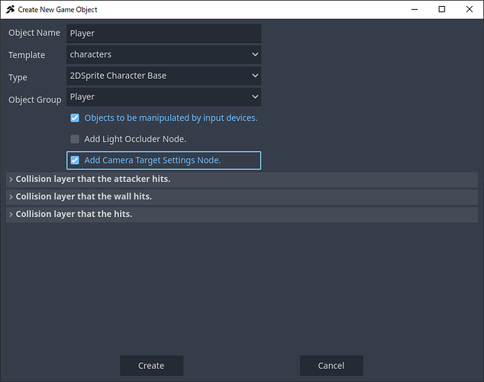This screenshot has height=382, width=484.
Task: Open the Type dropdown showing 2DSprite Character Base
Action: [x=163, y=76]
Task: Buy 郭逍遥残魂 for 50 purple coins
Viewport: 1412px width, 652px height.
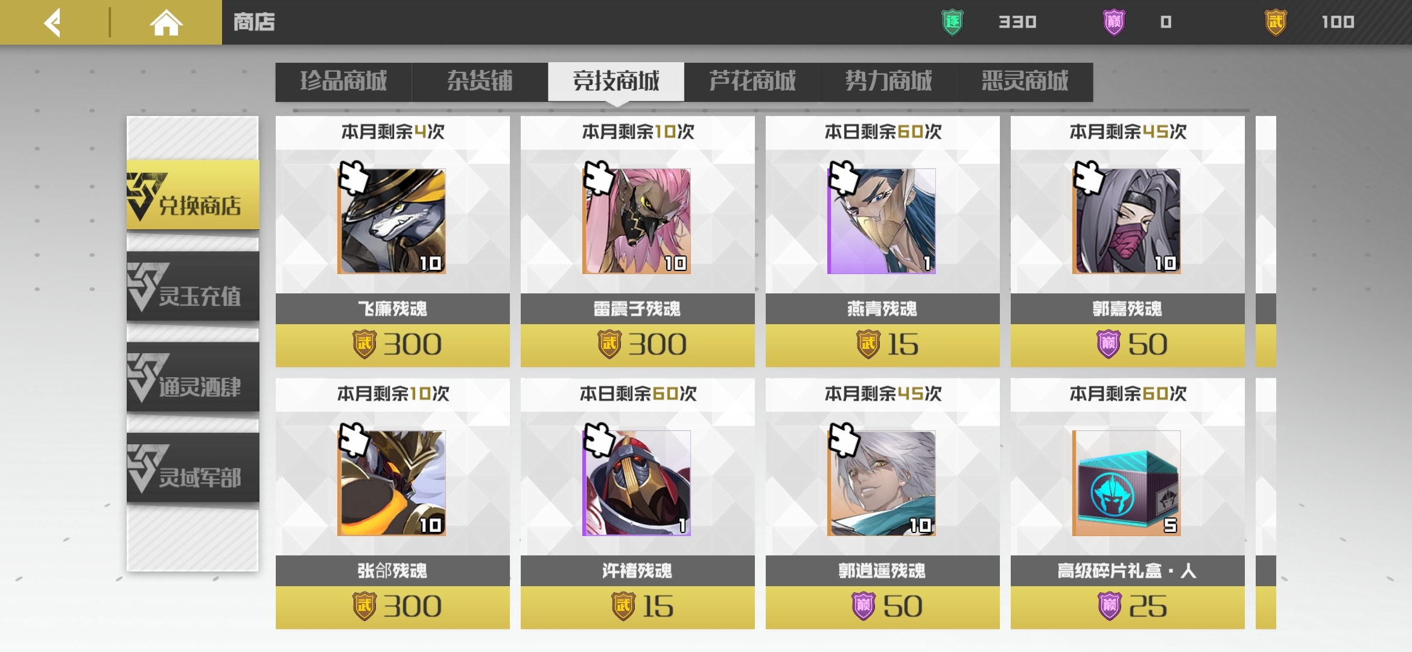Action: click(883, 607)
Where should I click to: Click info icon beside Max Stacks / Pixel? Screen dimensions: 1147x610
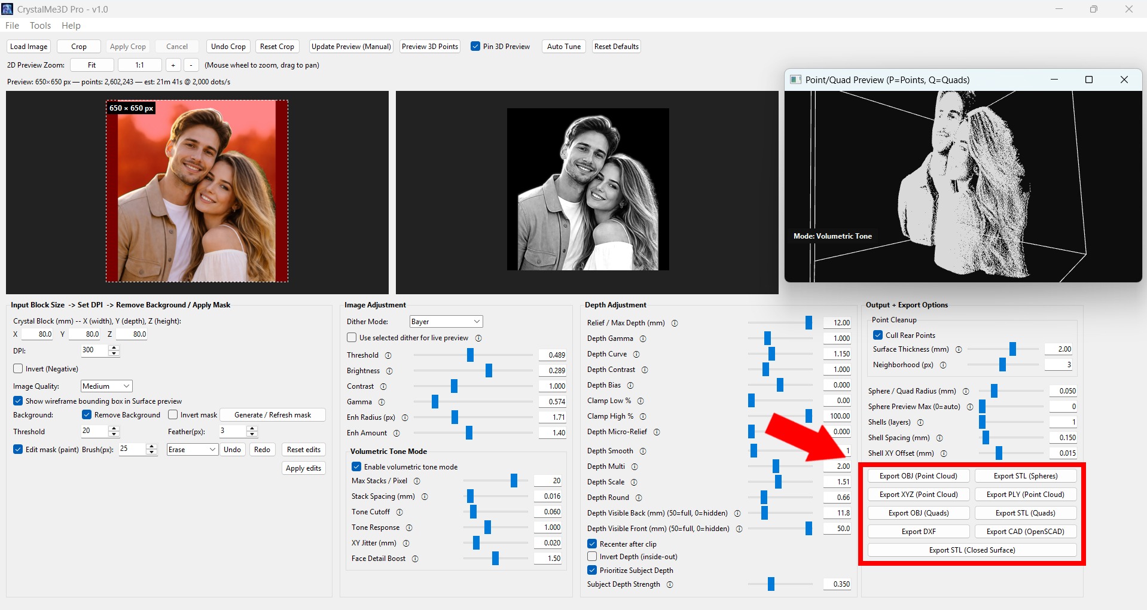point(417,481)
-.-.-
**TASK STATEMENT**: Begin at the line with "Where should I" and end at the last line of the data above. Reproduce those lines exactly, but not the pictures.

**WRITTEN SOLUTION**:
Where should I click to: Click info icon beside Max Stacks / Pixel? Screen dimensions: 1147x610
point(417,481)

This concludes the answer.